William Hung Kang Lee (Note: Also spelled Hung Kan Lee.) (1940 – 2022) was a seismologist affiliated with the U.S. Geological Survey and an elected fellow of the American Geophysical Union. He was an expert on the application of personal computers on monitoring seismic events; the "Willie Lee System" of recording seismicity on computer networks is named for him. A two-park book he edited, the International Handbook of Earthquake and Engineering Seismology (Academic Press, 2003–2003) received multiple scholarly reviews.

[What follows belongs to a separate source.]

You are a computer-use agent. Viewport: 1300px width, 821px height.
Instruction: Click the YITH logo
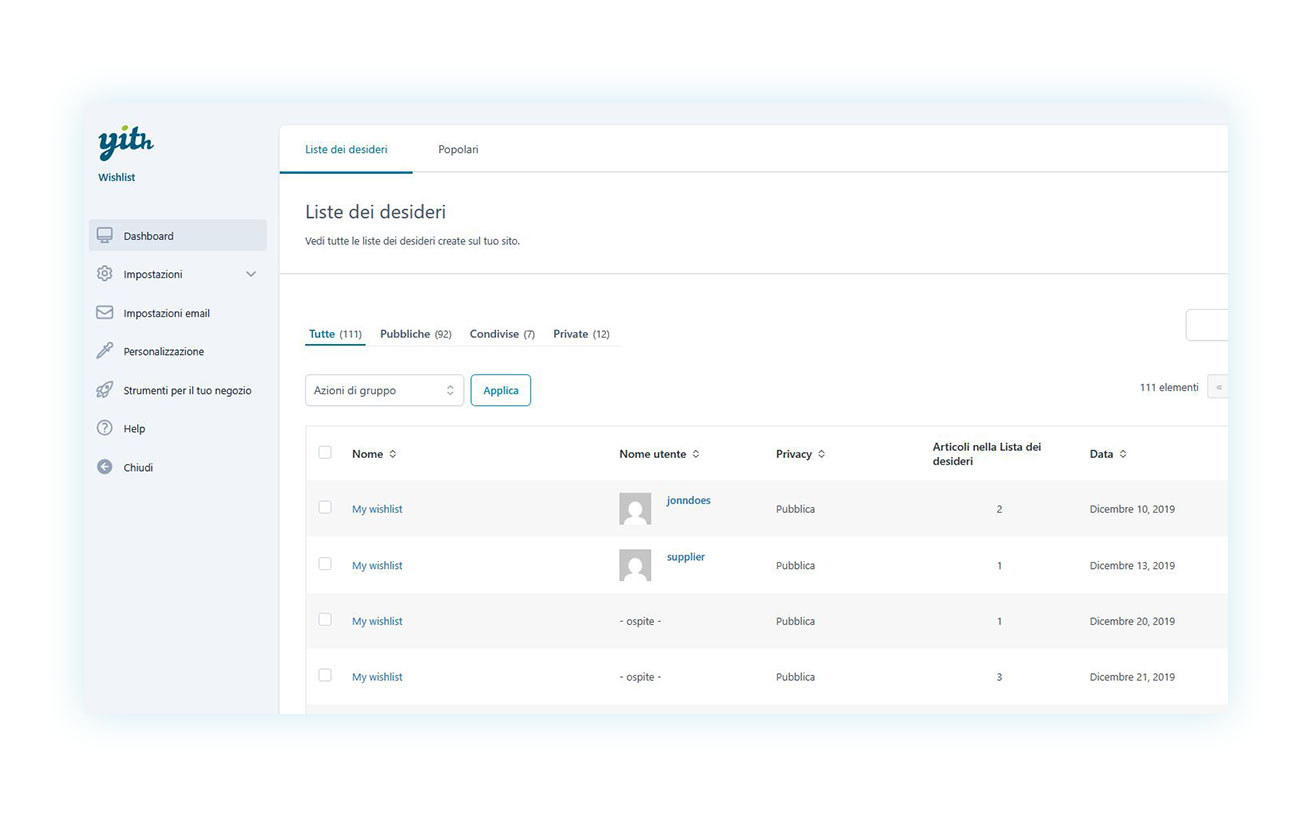click(x=126, y=143)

Born during wartime in Quiping, Guangxi, China, on October 6, 1940, Lee's family fled to Macau in 1950 and Hong Kong in 1952. He attended the University of Alberta in Canada, where he received a B.S. degree in physics and geology in 1962, and later the University of California, Los Angeles, from which he attained a Ph.D. in planetary and space physics in 1967.

During his life, he held several posts within the International Association of Seismology and Physics of the Earth's Interior, including service on the Commission on Practice in the late 1980s, and work as chair of the Working Group on Personal Computers during the year 1989. He was also the editor of the IASPEI Software Library, published in multiple volumes from 1989 to 1993, and chairman of the Committee on Education from 1995 to 2001. He is mentioned as an important figure in the official IASPEI brochure.

Lee joined the Geological Survey at Menlo Park, California, in 1967, and retired to become a scientist emeritus around 1995 or 1996. In 2006, the USGS awarded Lee the Dallas Peck Outstanding Emeritus Award. (Note: Source: U.S. Geological Survey. See also: Dallas Peck.) He was unanimously picked by the IASPEI Bureau to win the 2015 IASPEI Medal.

He died in circa November 2022.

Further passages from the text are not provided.